Testing your boundaries

The process of healing can be a daunting one. For me, I shut down and withdrew from the world of men after my last abusive relationship. I didn’t do dates, guy friends, anything. Boys were the enemy, the perpetrators, the cause of my hurt. As the healing progresses, however, I’ve come to realize that not ALL boys are on a mission of destruction. Not ALL boys are abusive, controlling jerks. I’ve seen this demonstrated through a variety of examples. For instance, several of my friends have healthy relationships. My dad is a wonderful guy as well. I have mentors and others who I respect whom I know are in healthy relationships with loving and supportive men.

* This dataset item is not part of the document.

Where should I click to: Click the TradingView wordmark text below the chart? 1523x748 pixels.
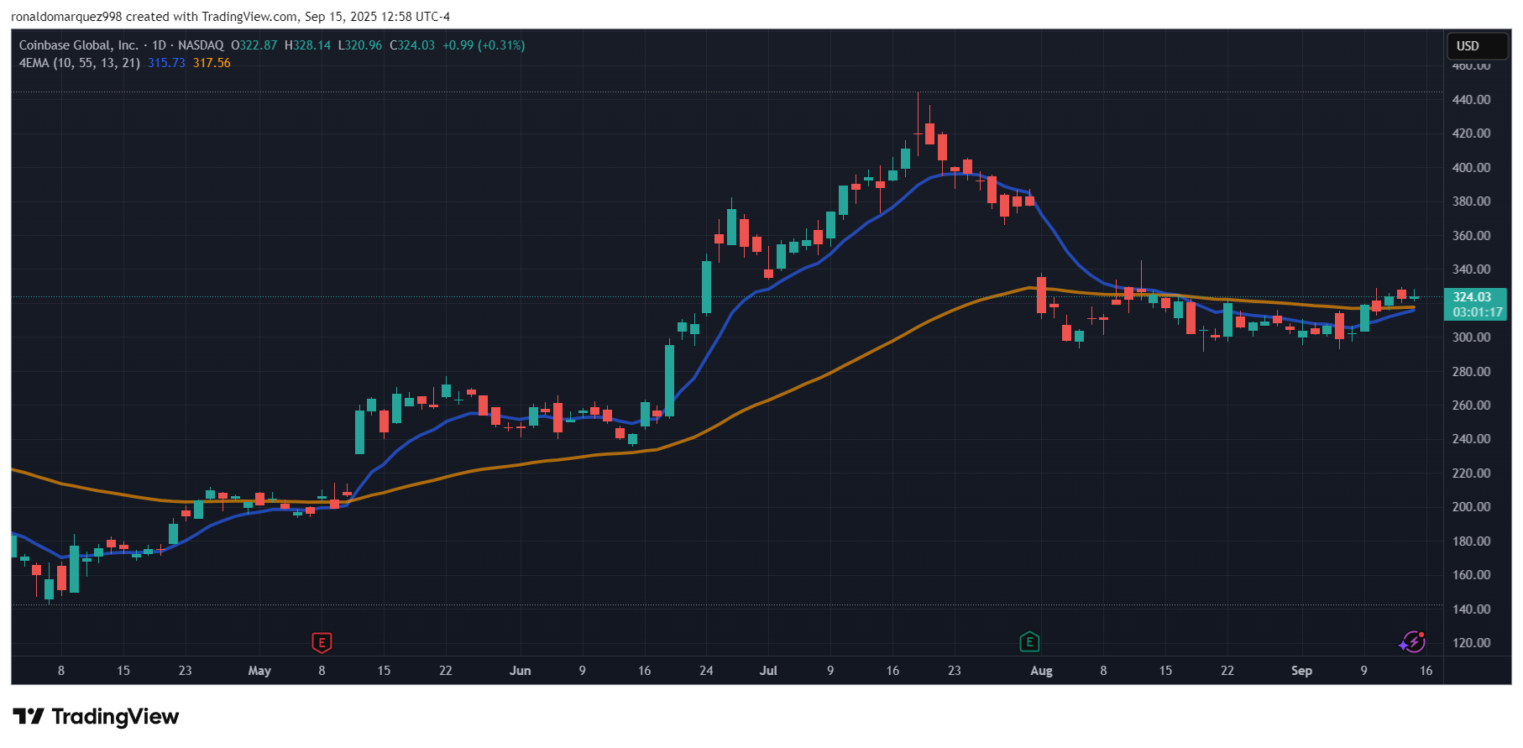coord(115,716)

If these guys exist for others, then they must exist for me as well. Somewhere. And, while I must preface this by saying I haven’t found Mr. Right, the goal during the healing process is not always to find him, but sometimes, I believe it is good just to test the strength of my personal boundaries, and to put a toe in the water on my way to swimming into the lake of a relationship.

Testing your strength can be incredibly scary. For me, I was nervous I would fall into another trap, that going on a date would mean being abused again. I realized however, that if I ever wanted to find a healthy relationship, I have to be willing to open the doors of my heart once more.

So I went on a date. On my terms, and doing activities that I loved. And you know what? It didn’t work out with the guy, but I’m really proud of myself/accomplished feeling. The point is, I overcame a legitimate fear, given my past, of dating. And you know what? I went out with a cute, nice guy, and gained a guy friend in the process.

Sometimes the goal isn’t about the final result, it’s truly about the journey. Getting out there again, older and wiser and with a greater understanding of your instinct/intuition , can be a terrifying, and ultimately rewarding experience. I learned that I am stronger than I thought I was. That my heart can open again. And that, although this didn’t work out, it wasn’t because of abuse, or self-consciousness, or self-doubt. It was a small hill I climbed on the way to growth.